*TASK INSTRUCTIONS*. Word for word, set down every line of the entries below from the line with "Where should I click to: Select" to the line with "Given: Choose 全员禁言 from the dropdown menu", including both, and no other line.

[Dataset items]
# # # # #

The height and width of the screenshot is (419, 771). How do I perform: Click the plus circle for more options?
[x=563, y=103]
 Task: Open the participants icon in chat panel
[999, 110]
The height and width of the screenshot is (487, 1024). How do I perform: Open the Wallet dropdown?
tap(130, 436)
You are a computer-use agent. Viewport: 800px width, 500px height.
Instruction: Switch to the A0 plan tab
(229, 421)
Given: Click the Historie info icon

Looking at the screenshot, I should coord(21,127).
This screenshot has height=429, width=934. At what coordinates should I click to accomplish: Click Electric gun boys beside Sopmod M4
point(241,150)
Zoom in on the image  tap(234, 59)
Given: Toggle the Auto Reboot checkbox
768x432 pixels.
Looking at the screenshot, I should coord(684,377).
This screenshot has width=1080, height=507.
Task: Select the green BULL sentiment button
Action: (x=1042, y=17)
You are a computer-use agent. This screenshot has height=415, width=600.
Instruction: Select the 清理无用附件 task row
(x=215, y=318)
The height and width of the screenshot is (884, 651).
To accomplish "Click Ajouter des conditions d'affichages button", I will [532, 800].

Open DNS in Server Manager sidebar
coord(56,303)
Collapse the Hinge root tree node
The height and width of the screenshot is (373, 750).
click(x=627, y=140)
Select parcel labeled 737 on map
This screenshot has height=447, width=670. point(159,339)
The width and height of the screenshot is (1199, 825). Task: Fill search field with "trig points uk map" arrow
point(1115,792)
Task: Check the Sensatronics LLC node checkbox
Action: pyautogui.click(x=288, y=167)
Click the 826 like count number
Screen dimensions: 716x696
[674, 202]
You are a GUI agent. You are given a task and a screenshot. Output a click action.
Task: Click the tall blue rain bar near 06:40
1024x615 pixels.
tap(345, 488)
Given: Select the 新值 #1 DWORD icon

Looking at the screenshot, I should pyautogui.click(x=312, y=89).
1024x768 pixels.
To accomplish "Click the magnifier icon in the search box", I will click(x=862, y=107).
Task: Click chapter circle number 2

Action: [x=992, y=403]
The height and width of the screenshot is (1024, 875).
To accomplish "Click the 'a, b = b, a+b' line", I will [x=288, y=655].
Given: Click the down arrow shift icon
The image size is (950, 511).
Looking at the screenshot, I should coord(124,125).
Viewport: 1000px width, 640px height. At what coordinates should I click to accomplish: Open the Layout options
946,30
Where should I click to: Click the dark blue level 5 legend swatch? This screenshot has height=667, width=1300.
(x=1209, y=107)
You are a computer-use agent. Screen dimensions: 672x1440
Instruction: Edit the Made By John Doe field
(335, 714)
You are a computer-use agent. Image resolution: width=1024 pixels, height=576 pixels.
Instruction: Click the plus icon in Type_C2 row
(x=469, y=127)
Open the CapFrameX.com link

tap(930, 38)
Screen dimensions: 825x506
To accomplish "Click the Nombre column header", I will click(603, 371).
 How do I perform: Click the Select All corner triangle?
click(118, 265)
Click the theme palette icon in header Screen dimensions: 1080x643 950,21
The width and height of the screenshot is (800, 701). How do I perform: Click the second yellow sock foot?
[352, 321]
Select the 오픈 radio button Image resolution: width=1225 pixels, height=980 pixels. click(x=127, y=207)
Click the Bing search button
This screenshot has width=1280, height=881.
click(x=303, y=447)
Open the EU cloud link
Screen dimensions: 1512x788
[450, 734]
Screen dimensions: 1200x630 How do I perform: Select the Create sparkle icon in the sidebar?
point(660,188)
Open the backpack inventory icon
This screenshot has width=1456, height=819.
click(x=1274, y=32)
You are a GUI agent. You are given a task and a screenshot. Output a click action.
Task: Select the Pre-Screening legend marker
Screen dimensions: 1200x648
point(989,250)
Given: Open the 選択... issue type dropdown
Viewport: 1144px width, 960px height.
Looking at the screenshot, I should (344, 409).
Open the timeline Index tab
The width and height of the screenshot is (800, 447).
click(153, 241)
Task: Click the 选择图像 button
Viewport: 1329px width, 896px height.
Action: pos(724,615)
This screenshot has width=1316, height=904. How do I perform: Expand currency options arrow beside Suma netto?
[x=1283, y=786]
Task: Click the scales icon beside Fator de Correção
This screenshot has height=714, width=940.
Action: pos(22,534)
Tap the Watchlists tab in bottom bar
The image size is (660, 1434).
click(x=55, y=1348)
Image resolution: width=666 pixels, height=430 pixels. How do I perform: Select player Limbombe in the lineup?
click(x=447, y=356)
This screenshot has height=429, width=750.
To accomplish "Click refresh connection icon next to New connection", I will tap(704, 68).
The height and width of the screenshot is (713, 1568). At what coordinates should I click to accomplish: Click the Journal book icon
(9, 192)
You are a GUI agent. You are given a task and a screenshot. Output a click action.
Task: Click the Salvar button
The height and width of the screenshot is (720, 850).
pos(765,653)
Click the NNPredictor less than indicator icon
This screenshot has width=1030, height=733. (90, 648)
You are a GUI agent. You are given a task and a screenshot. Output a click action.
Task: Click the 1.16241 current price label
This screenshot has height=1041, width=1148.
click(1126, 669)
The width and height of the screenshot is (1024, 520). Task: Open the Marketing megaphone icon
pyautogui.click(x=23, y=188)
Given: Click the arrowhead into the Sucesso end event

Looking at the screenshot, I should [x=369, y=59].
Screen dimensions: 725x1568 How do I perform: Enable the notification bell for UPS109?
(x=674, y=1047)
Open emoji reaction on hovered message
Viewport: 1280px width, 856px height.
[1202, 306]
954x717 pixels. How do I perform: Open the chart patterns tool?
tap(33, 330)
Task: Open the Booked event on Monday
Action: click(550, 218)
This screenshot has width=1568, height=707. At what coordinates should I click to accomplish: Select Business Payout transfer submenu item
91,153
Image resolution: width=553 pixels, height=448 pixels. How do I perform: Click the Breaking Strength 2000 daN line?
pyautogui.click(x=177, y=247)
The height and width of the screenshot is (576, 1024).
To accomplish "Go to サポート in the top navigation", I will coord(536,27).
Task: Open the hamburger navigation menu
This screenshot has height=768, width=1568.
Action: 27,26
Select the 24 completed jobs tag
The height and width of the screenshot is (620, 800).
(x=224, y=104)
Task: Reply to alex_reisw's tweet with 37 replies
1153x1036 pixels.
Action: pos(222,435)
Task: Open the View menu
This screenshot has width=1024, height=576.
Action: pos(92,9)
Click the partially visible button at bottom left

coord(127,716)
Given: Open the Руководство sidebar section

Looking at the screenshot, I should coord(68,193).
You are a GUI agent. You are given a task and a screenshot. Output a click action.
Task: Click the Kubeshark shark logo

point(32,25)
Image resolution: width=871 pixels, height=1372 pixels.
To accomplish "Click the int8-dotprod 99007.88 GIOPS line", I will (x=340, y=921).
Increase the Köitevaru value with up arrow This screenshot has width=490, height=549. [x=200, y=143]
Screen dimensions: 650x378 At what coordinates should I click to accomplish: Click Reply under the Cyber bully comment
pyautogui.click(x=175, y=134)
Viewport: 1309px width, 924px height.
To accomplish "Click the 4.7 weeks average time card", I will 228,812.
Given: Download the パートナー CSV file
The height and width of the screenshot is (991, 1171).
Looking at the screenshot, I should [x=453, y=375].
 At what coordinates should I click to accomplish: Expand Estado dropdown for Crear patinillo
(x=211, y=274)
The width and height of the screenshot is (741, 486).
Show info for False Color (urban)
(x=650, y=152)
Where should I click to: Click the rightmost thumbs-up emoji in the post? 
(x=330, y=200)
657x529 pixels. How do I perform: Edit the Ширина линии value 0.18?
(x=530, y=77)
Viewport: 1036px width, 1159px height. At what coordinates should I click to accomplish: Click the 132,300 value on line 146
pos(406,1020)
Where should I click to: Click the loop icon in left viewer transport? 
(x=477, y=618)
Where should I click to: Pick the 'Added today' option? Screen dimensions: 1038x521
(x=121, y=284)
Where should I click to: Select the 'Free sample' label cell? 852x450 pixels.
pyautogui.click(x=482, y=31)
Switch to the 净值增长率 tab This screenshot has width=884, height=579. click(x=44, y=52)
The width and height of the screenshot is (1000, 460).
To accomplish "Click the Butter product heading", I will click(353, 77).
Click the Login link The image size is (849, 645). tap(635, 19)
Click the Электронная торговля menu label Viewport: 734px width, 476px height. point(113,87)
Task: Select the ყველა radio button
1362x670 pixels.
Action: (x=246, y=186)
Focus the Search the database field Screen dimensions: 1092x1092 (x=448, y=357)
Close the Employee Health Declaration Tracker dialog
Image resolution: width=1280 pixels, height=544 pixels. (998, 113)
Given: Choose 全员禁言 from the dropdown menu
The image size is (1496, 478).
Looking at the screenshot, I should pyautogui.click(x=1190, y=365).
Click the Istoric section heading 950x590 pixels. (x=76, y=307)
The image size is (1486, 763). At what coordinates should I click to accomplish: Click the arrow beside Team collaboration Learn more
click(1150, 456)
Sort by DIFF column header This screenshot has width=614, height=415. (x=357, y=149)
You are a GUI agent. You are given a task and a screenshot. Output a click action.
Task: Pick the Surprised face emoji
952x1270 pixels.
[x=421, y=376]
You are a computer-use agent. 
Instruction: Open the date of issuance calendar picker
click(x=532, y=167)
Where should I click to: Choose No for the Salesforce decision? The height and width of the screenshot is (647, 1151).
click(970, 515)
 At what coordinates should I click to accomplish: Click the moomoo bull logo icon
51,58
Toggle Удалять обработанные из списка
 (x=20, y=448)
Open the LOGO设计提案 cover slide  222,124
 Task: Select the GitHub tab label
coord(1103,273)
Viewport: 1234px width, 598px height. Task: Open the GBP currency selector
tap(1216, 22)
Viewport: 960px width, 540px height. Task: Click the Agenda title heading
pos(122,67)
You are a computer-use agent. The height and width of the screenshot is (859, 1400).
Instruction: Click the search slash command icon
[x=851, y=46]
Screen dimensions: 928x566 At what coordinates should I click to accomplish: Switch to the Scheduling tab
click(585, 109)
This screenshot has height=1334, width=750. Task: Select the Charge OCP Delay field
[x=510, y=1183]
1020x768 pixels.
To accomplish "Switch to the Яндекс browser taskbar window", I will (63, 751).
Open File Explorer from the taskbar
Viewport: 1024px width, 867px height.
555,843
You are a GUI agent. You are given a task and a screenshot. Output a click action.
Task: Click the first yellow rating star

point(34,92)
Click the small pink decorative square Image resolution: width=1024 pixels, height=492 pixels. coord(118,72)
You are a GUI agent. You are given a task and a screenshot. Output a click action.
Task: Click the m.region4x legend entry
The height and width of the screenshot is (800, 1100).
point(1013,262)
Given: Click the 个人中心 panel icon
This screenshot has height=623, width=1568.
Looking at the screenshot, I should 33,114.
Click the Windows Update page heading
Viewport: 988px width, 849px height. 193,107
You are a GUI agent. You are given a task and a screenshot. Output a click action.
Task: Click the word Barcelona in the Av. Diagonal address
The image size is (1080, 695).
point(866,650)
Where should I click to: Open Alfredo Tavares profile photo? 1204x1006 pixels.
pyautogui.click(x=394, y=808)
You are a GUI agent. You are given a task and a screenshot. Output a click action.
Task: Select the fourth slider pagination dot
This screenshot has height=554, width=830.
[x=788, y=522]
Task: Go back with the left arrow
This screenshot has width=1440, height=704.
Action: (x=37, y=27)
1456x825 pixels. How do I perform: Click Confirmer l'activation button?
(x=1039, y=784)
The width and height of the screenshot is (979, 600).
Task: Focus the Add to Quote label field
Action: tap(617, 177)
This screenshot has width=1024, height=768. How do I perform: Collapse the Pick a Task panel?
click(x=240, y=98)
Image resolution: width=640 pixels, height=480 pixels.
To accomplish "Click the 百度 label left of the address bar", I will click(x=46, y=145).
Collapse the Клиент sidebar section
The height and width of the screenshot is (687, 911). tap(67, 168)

# # # # #

*FINISHED EXERCISE*.
Where should I click to: Select the 'Free sample' label cell? 852x450 pixels.
pyautogui.click(x=482, y=31)
Switch to the 净值增长率 tab This screenshot has width=884, height=579. click(x=44, y=52)
The width and height of the screenshot is (1000, 460).
To accomplish "Click the Butter product heading", I will click(353, 77).
Click the Login link The image size is (849, 645). tap(635, 19)
Click the Электронная торговля menu label Viewport: 734px width, 476px height. point(113,87)
Task: Select the ყველა radio button
1362x670 pixels.
Action: (x=246, y=186)
Focus the Search the database field Screen dimensions: 1092x1092 (x=448, y=357)
Close the Employee Health Declaration Tracker dialog
Image resolution: width=1280 pixels, height=544 pixels. (998, 113)
Given: Choose 全员禁言 from the dropdown menu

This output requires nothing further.